The hospital. Jim is thinking to himself how glad he is he accepted my council about the tube socks when Melinda saunters into the ER wearing what every girl wears to meet her husband at his place of work: A short black cocktail dress with a keyhole cleavage-peeping neckline. She asks Jim if he’s ready for breakfast (At Tiffany’s?) because she’s buying. He’s ready, but first, he wants to show Melinda everybody he rescued tonight. Aw. He’s like a kindergartener showing his mom his fingerpainting and the cubby where he keeps his nap mat! Jim leads her to a room where a girl is laying, while spouting medical jargon. Something is flooding this girl’s neurals. I have this brilliant spray that clears my neural congestion right up. But then I can’t operate any heavy machinery. Melinda asks him to dumb it down a notch or eight. He says he thinks the girl was almost scared to death. Melinda wants to know how and Jim says before she lost consciousness, the last words out of Allison’s mouth were ‘Bloody Mary.’

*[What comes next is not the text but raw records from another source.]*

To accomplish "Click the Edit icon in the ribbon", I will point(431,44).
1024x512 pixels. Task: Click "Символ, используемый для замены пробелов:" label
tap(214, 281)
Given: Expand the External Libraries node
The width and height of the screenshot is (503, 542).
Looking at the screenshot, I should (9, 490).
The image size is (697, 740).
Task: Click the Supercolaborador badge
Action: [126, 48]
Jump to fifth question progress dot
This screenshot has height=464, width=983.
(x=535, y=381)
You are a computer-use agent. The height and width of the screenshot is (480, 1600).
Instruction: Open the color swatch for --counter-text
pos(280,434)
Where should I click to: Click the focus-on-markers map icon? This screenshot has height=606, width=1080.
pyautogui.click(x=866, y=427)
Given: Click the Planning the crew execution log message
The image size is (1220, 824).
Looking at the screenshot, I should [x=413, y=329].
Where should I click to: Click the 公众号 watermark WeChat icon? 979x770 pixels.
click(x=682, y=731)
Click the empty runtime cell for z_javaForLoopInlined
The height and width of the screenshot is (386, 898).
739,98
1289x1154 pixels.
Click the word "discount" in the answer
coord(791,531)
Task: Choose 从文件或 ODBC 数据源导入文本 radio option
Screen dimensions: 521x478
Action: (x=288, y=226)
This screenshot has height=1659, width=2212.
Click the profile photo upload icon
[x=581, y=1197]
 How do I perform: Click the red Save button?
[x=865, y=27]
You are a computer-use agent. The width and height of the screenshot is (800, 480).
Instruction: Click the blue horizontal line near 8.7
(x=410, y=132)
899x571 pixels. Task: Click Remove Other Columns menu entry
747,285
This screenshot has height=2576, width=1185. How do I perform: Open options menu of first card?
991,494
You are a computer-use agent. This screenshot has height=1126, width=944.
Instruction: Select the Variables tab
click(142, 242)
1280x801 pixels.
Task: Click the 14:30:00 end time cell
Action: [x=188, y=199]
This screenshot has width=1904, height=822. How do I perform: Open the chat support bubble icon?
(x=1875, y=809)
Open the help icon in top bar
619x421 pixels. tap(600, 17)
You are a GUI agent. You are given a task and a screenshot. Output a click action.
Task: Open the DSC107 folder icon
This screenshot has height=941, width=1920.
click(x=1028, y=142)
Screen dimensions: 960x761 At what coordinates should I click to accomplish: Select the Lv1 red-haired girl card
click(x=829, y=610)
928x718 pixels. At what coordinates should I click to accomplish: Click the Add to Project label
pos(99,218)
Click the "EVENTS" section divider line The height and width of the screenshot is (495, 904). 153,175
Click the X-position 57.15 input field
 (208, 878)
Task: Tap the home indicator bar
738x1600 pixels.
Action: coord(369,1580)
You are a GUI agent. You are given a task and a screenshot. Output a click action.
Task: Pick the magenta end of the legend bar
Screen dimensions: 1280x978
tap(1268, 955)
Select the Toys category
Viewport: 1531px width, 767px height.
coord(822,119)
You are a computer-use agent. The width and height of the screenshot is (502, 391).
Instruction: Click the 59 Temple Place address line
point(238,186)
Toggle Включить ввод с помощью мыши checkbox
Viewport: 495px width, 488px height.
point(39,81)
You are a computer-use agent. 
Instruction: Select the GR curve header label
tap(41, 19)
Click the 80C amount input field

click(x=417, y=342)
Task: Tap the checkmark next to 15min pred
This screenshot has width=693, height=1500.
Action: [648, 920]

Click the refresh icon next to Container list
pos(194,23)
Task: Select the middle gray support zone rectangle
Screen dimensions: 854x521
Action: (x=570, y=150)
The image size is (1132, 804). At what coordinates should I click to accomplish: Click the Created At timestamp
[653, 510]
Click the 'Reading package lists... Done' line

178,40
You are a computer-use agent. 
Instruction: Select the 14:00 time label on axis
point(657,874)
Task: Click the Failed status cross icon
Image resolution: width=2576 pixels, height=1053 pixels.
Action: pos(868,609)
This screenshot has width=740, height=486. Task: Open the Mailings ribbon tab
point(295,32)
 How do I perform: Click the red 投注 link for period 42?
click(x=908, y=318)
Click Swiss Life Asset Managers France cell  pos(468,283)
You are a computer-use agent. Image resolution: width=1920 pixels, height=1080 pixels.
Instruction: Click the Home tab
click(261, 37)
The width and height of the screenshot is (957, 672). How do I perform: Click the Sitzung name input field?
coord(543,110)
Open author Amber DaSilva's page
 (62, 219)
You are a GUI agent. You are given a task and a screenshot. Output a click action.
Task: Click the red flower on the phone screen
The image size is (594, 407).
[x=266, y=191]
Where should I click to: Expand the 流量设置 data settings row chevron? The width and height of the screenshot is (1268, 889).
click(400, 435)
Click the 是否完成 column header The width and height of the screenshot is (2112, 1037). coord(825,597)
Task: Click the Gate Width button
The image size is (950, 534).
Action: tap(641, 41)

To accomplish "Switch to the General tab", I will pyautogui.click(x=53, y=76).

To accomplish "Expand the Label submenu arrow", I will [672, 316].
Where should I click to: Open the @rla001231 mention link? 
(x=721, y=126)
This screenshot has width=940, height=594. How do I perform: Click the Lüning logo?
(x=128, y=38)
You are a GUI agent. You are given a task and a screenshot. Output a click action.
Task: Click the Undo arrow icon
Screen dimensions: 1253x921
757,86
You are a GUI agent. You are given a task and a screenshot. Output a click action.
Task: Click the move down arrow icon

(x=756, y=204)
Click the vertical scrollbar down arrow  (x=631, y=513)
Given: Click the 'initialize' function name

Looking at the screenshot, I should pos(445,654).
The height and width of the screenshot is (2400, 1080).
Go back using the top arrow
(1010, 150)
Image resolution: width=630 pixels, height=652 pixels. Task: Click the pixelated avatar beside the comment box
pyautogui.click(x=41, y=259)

“Like the drink?” Melinda… you are so dumb. Jim patiently explains he meant the ghost. Melinda corrects him. The urban myth. Riiiight. THIS she’s doubtful about. Through a series of close ups of the girl’s face and none-too-subtle musical cues featuring Mark Snow’s signature “tinkly piano notes of fear” we deduce that Melinda miiiight believe the girl was scared almost to death. So Professor Jay Mohr made the credits. Yaaay! Melinda asks Jim what really happened and he reveals there were no witnesses. Tox screens will take days, but until then, his professional medical opinion is: “Sumthin’ scared her.” Mel gets Jim to recite the legend of Bloody Mary because somebody has to and I am losing my patience with everybody pretending not to know it. The “legend” is actually a game played at slumber parties. You stand in front of a mirror in the dark, call out Bloody Mary, spin around a few times and the ghost of Bloody Mary appears and comes through the mirror. Then she joins you in eating Doritos, slurping diet coke and playing “Light as a Feather, Stiff as a Board.” As is my understanding. According to Jim, she scares you to death. Whatever. I like my version better. Through the window, they watch as Allison’s friends use a towel to cover a mirror sitting conveniently and inexplicably on the rolling tray by her bed. Melinda doesn’t know what to think, so she goes to Rockland University, hoping Professor Jay Mohr will tell her “everything you know about Bloody Mary.”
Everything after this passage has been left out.